Jeb was a high school stoner. Ted Cruz smoked pot as well. Rand Paul hasn’t explicitly copped to it, but his old fraternity brothers seem to think he did. Marco Rubio won’t say either way — but hasn’t denied having dabbled.
A large chunk of the Republican primary field has admitted to using marijuana at some point in their lives, a sign the old politics of pot are going up in smoke, even within GOP primary circles.
{mosads}Democrats, too, have had to face the question. But they’re less likely to face backlash or scrutiny from their base on the issue.
For politicians of both stripes, gone are the days of Bill Clinton’s “didn’t inhale” excuse. Here’s what each candidate has said about their past drug use.
Jeb Bush
The former Florida governor copped to puffing at prep school last week.
“I drank alcohol, and I smoked marijuana when I was at Andover,” Bush told The Boston Globe. “It was pretty common.”
Bush’s buddy said they used to get stoned while listening to Steppenwolf’s “Magic Carpet Ride.”
Ted Cruz
The Texas senator’s staff admitted on Tuesday that he smoked out as a teen.

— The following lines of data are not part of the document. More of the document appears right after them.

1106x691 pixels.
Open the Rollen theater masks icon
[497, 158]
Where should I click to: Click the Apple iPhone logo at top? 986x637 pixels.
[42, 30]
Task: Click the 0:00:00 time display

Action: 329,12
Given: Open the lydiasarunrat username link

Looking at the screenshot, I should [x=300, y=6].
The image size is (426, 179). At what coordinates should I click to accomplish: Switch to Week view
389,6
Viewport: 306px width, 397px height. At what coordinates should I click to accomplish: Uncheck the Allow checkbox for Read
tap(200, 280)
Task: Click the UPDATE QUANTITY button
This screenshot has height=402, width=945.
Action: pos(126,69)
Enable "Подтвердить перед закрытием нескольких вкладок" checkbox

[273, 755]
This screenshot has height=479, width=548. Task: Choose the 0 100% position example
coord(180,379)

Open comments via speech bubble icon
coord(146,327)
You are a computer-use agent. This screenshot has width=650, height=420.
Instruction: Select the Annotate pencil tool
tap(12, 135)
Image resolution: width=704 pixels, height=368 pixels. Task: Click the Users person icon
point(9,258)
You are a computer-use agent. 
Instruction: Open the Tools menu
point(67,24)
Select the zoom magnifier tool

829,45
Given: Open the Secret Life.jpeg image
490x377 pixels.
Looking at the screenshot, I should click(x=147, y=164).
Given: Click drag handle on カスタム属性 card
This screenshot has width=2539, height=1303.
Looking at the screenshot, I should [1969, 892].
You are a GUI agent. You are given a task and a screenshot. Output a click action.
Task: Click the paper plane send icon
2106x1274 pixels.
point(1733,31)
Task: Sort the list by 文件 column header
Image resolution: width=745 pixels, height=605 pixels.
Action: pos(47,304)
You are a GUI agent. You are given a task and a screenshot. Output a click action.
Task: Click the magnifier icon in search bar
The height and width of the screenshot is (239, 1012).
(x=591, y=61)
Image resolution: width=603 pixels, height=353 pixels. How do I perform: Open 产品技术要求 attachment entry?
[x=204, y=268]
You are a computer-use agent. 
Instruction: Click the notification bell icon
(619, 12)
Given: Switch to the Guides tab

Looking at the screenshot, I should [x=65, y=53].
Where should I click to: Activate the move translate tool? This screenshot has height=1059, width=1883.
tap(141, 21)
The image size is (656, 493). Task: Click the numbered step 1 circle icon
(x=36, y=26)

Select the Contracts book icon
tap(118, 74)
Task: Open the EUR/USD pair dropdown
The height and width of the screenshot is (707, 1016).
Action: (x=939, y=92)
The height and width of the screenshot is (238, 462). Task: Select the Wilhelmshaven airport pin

“Teenagers are often known for their lack of judgment, and Sen. Cruz was no exception,” a Cruz spokesman told the Daily Mail. “When he was a teenager, he foolishly experimented with marijuana. It was a mistake, and he’s never tried it since.”
Rand Paul
Paul has refused to explicitly say he’s smoked weed, though the Kentucky senator has taken shots at Bush for opposing medical marijuana and prison reform in light of his new revelation.
“Let’s just say I wasn’t a choir boy when I was in college and that I can recognize that kids make mistakes, and I can say that I made mistakes when I was a kid,” Paul said late last year.
A frat buddy from Baylor University, a Baptist college, was more blunt when asked about it during Paul’s 2010 Senate campaign.
“Randy smoked pot,” William John Green said in 2010.
Marco Rubio
The Florida senator — and Wiz Khalifa fan — has refused to say whether he’s smoked weed, calling it “irrelevant” on multiple occasions.
“If I tell you that I haven’t, you won’t believe me. And if I tell you that I did, then kids will look up to me and say, ‘Well, I can smoke marijuana because look how he made it. He did alright so I guess I can do it too,’ ” Rubio said in early 2014. “And the bottom line is that it is a substance that alters your mind. Now when I was 17 and 18 and 16, I made dumb decisions as is. I didn’t need the help of marijuana or alcohol to further that.”
Chris Christie
The former prosecutor harshed pot fans’ mellows when he threatened to veto a New Jersey bill decriminalizing the possession of small amounts of marijuana.
But has he ever imbibed?
“The answer is no,” Christie tweeted when asked by a Willie Nelson-inspired pro-pot twitter handle in 2012.
Ben Carson
The former neurosurgeon hasn’t said either way about his past. While he’s defended medical marijuana, he warns against legalizing it for general consumption because it’s a “gateway drug” and causes “hedonistic activity.”
Mike Huckabee
The former Southern Baptist minister doesn’t drink and even opposed dancing, when he was in divinity school.
Rick Perry
The former Texas governor has supported relaxing pot punishment laws — but not out of any personal interest.
“No, thank God!” he told Jimmy Kimmel when asked if he’d ever toked. “But does second-hand count? Because I think there’s still some left in there where Snoop [Dogg] was.”
Hillary Clinton
The former Democratic secretary of State’s husband has owned up to smoking weed after his infamous “didn’t inhale” dodge during his own presidential run. But Hillary never did.
“I didn’t do it when I was young, I’m not going to start now,” Clinton said on CNN last year.
Martin O’Malley
The Democratic former Maryland governor signed a law legalizing small amounts of weed but hasn’t said whether he’s tried it himself.
Bernie Sanders
The self-declared socialist senator from Vermont has said he’s smoked — but wasn’t no hippie.
“My hair was long, but not long for the times. I smoked marijuana but was never part of the drug culture. That wasn’t me,” the possible Democratic candidate recently told New York magazine.